Crocodiliens

Tout a commencé par un coup de foudre.
J’ai consacré la plus grande partie de l’été 2006 à réaliser des portraits-nus de couples où la précédente métaphore de la passion amoureuse trouve plus naturellement sa place et sa pertinence. En visite dans un zoo pour nourrir mon appétit photographique, par une de ces matinées ensoleillées qui donne envie de se lever tôt et battre la campagne, je suis tombé en arrêt devant d’étranges créatures qui semblaient m’attendre comme si nous avions rendez-vous, flottant tels des troncs d’arbres dans l’eau verdâtre de leur aquarium, surpris dans leur fascinante immobilité : c’était des caïmans à lunettes. La structure allongée de leur museau et cette bizarre quatrième dent émergeant de leur mâchoire donnent l’impression qu’ils sourient toujours et j’ai interprété cette curiosité morphologique comme une invitation à faire connaissance avec eux.

L’envie de me les accaparer fut égale à celle éprouvée avec les mangabeys de Côte d’Ivoire rencontrés au Jardin d’Acclimatation exactement vingt ans auparavant à Paris. Comme pour nos cousins primates, je savais que je n’irai pas crapahuter dans la chaleur exotique de leurs territoires. Non, c’est plutôt sur fond de captivité que j’ai préféré déambuler pour observer les silhouettes de ces redoutables reptiles nimbés d’une lumière mystérieuse et saisir sur le vif leurs déplacements tantôt lents tantôt imprévisibles. Sans intention de proposer un portrait animalier, j’ai néanmoins découvert une variété plurielle d’espèces : le crocodile du Nil (le seigneur des saigneurs), l’alligator de Chine (une rareté), le gavial (une curiosité), le caïman à lunettes (une multitude).
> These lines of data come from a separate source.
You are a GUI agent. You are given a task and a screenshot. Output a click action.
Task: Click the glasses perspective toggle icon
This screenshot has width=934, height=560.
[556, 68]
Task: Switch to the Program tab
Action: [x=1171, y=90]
Crocodylinae n’a pratiquement pas évolué depuis son apparition il y a environ deux cents vingt millions d’années, ce qui fait de lui l’un des doyens du règne animal. En observant ce reflet vivant de l’ère Mésozoïque, le regard hypnotisé par ce prédateur fabuleux, un vertige me saisit, ma pensée vacille et plonge dans un voyage mental au cœur du Jurassique. L’imaginaire remonte les temps immémoriaux de notre histoire, ravive les primordiales interrogations existentielles, réveille les frayeurs irrationnelles ancestrales, ranime de douces terreurs enfantines.

Captivé par son aptitude à rester statufié la gueule ouverte des heures durant, sidéré par sa capacité à lancer en un clin d’œil une de ces embuscades foudroyantes qui ne laissent pratiquement aucune chance à sa victime, peut-être ai-je été poussé à retrouver des traces d’enfance dans « jouer et aimer jouer » à me faire peur. Ou bien, plus troublant, ai- je perçu inconsciemment dans cet être anachronique aux écailles luisantes rappelant les armures des samouraïs, l’envers de mon humanité ?

Aujourd’hui, j’ai remballé mes fantasmagories pour offrir aux yeux du public les images de ceux que j’ai souvent appelés « mes » crocodiles et qui seront peut-être les vôtres, le temps d'un regard.